Он решил подождать, пока буря уляжется. В Южную Калифорнию пришел сезон дождей. Однако такая густая облачность, как в этот вечер, редко держалась долго.
Огромный нож лежал на сиденье рядом с ним. Его тянуло к нему, и он взял его в руки. Он едва мог различить его в слабом свете, но его осязание вызвало в нем нервное возбуждение в такой же степени, как и созерцание хорошо отточенного лезвия. Он провел одним пальцем по лезвию ножа, не настолько сильно, чтобы пустить собственную кровь, но достаточно твердо, чтобы почувствовать энергию смерти, в настоящий момент инертную, но уже заключенную в закаленную сталь.
В десять минут второго дождь стал ослабевать и перешел в изморось. А еще через пять минут прекратился совсем. Открыв дверцу машины, он вышел из нее.
Воздух был чистый и холодный. Ветер совсем стих.

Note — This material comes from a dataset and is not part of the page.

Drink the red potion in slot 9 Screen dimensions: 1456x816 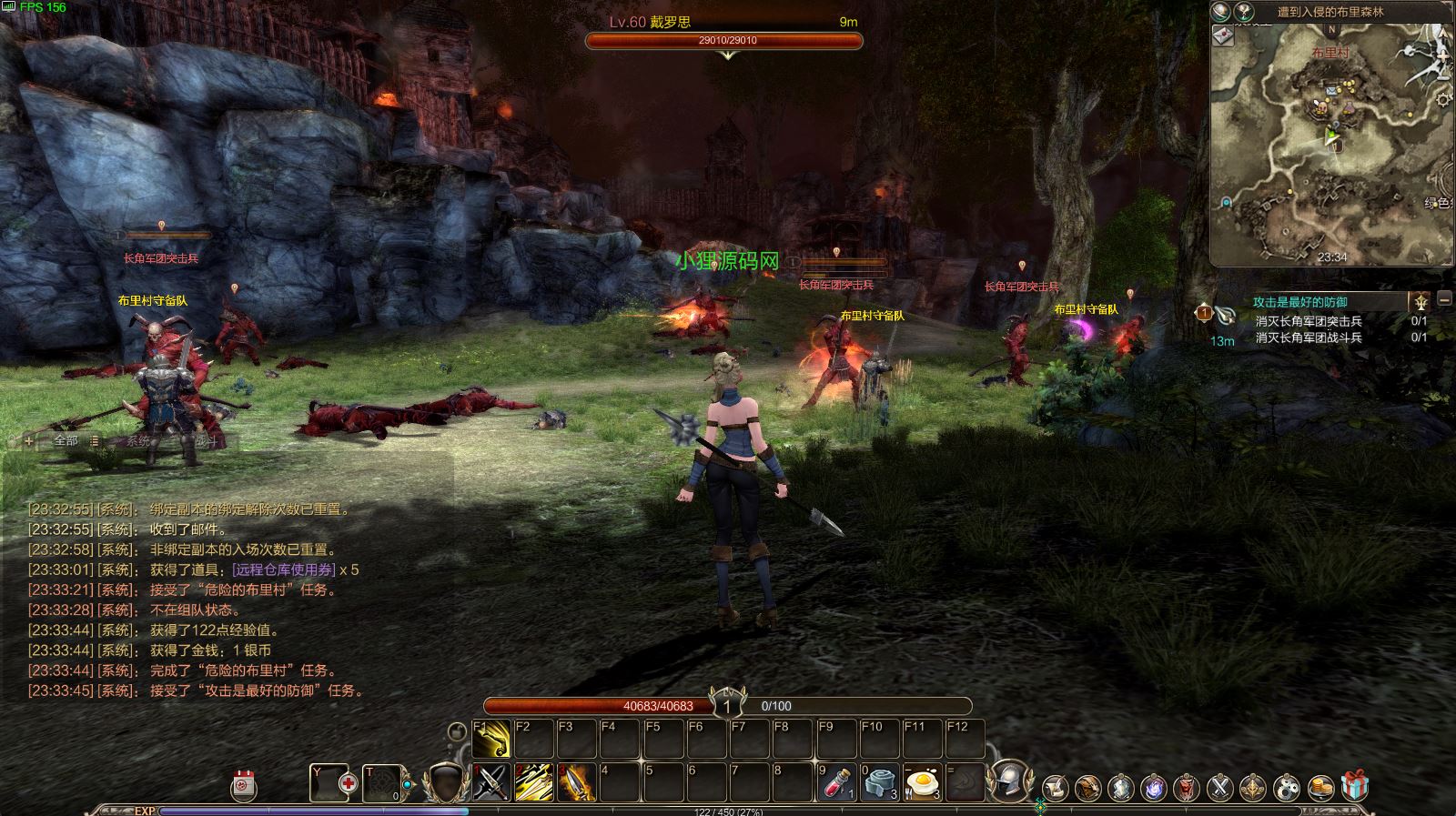click(837, 781)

Примерно в миле слева от него и ниже ночь вокруг порта была пронизана огнями, похожими на рождественскую иллюминацию.
Единственное освещение вблизи исходило от одного из трех коттеджей, расположенных в двухстах ярдах к западу. Эти дома выстроились вдоль скалы, повернувшись фасадами к морю, а свои задние дворы обратив к тупику покрытой щебенкой дороги.

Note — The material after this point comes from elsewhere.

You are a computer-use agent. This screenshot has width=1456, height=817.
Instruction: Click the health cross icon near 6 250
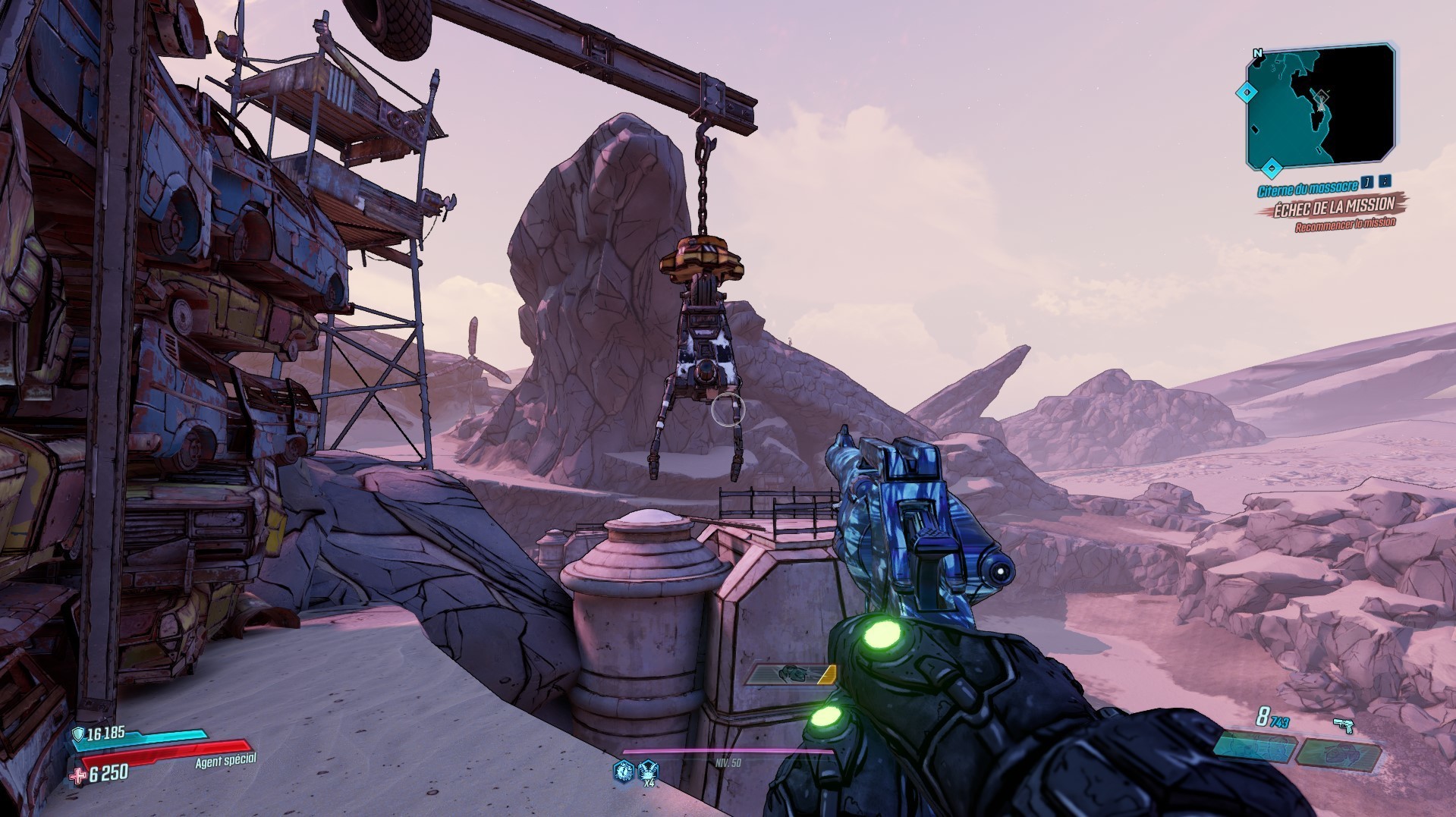tap(77, 776)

Самый северный из коттеджей, принадлежавший Эрике Ларссон, отстоял от своих соседей ярдов на семьдесят и был со всех сторон окружен деревьями. Свет лился из всех его окон.
Как он и предполагал, Эрика еще не ложилась спать. Вероятно, работала над одной из своих акварелей. Или доделывала другое, написанное маслом в серо-зеленых тонах полотно.

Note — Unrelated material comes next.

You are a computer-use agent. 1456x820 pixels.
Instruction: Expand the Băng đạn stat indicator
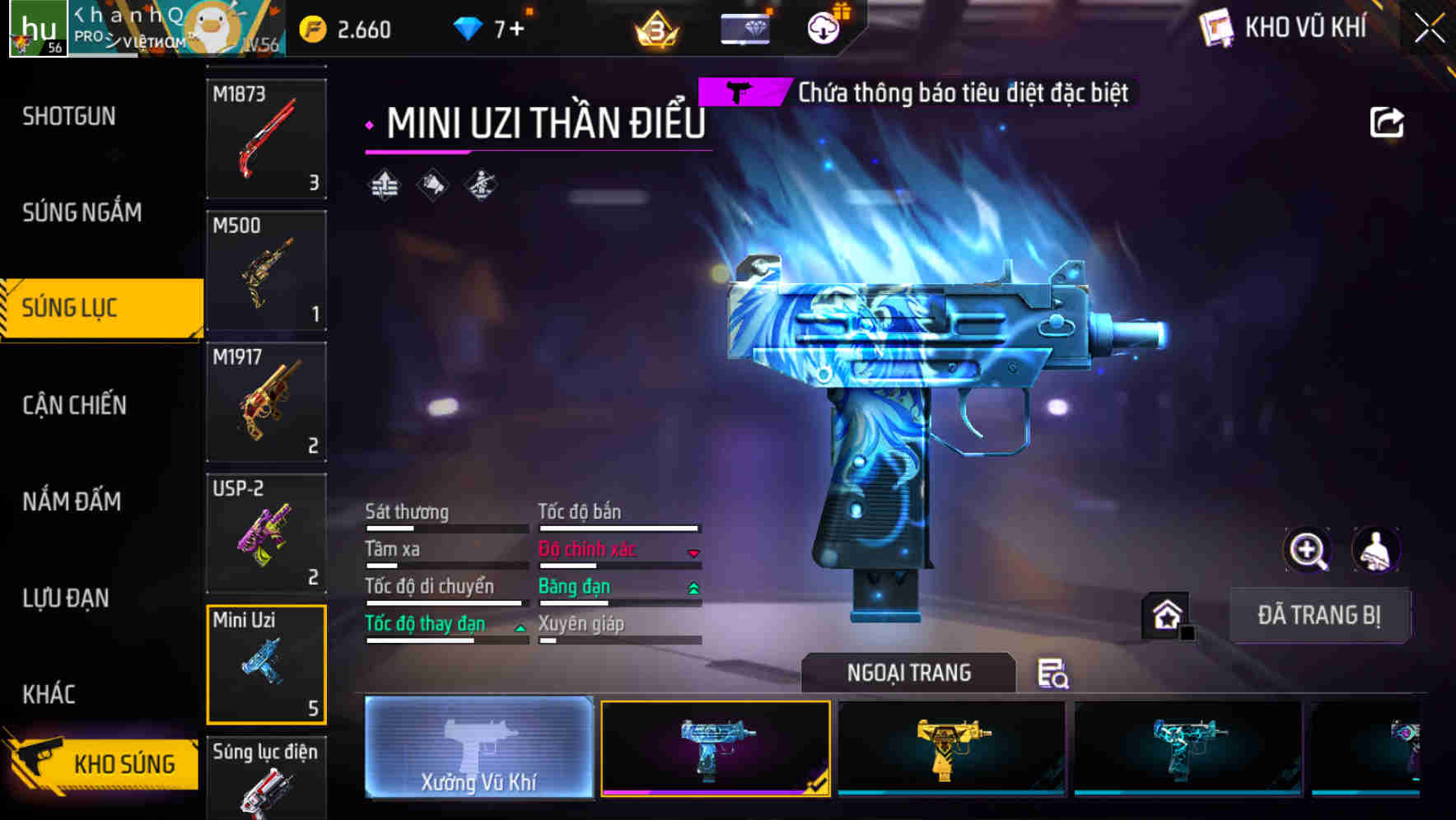tap(693, 587)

Он обошел «мерседес» сзади и открыл багажник, до предела заполненный оружием: итальянский револьвер, два ружья и семь пистолетов, ящики с патронами. Он выбрал автоматический кольт сорок пятого калибра. Он был уже заряжен. Собственно все пистолеты были заряжены. Он сунул кольт в карман своей куртки и закрыл багажник.
Придерживая нож на боку, он пошел вниз по грязной дорожке в сторону освещенного дома. Ночь была такая беспросветно темная, что он недосмотрел и угодил в рытвину на обочине подъездной дороги. Его ботинки испачкались в грязи.
Мэри бормотала во сне.
Ей снилось, что она с отцом. Он выглядел так, как тогда, когда ей было девять лет, себя же она видела еще девочкой. Они сидели вдвоем на подстриженной зеленой лужайке. Солнце стояло в зените, оно сильно палило — нигде нельзя было спрятаться.